§ What you have to do
Reproduce the portion of the text on Mobile IP and PPP between "Several other IETF" and "referred to as LCP.", inclusive.

=== Page ===

Several standards have been developed by the Internet Engineering Task Force (IETF) to facilitate mobile packet data services using the Internet. Mobile IP is one such standard, and was designed to allow a device having an IP address to exchange data with the Internet while physically travelling throughout a network (or networks). Mobile IP is described in detail in IETF request for comments (RFC), entitled “IP Mobility Support,” and incorporated by reference.

Several other IETF standards set forth techniques referred to in the above-named references. Point-to-Point Protocol (PPP) is well known in the art and is described in IETF RFC 1661, entitled “The Point-to-Point Protocol (PPP)” and published in July 1994, hereinafter referred to as PPP. PPP includes a Link Control Protocol (LCP) and several Network Control Protocols (NCP) used for establishing and configuring different network-layer protocols over a PPP link. One such NCP is the Internet Protocol Control Protocol (IPCP), well known in the art and described in IETF RFC 1332, entitled “The PPP Internet Protocol Control Protocol (IPCP),” published in May of 1992, and hereinafter referred to as IPCP. Extensions to the LCP are well known in the art and described in IETF RFC 1570, entitled “PPP LCP Extensions,” published in January 1994, and hereinafter referred to as LCP.

=== Provided material ===

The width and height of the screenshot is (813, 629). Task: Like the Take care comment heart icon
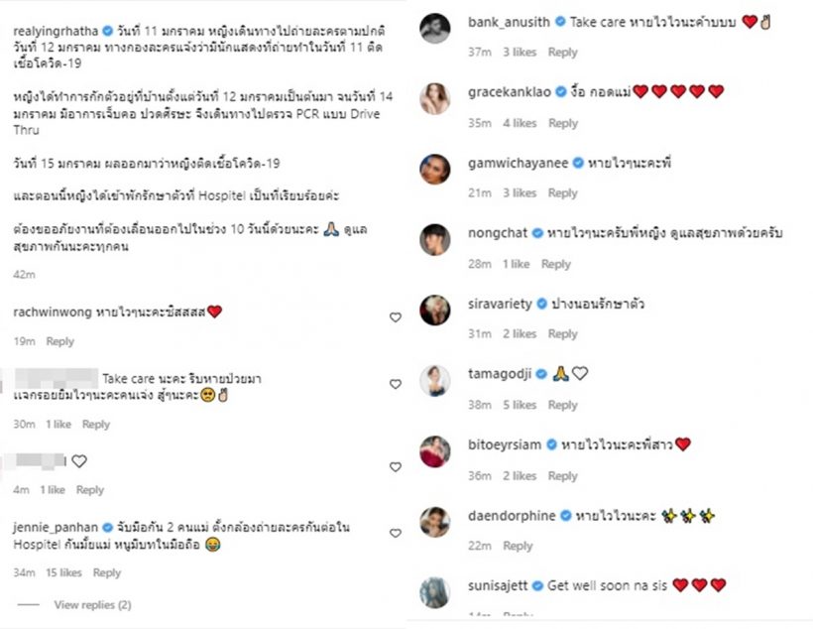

===

§ Response
Several other IETF standards set forth techniques referred to in the above-named references. Point-to-Point Protocol (PPP) is well known in the art and is described in IETF RFC 1661, entitled “The Point-to-Point Protocol (PPP)” and published in July 1994, hereinafter referred to as PPP. PPP includes a Link Control Protocol (LCP) and several Network Control Protocols (NCP) used for establishing and configuring different network-layer protocols over a PPP link. One such NCP is the Internet Protocol Control Protocol (IPCP), well known in the art and described in IETF RFC 1332, entitled “The PPP Internet Protocol Control Protocol (IPCP),” published in May of 1992, and hereinafter referred to as IPCP. Extensions to the LCP are well known in the art and described in IETF RFC 1570, entitled “PPP LCP Extensions,” published in January 1994, and hereinafter referred to as LCP.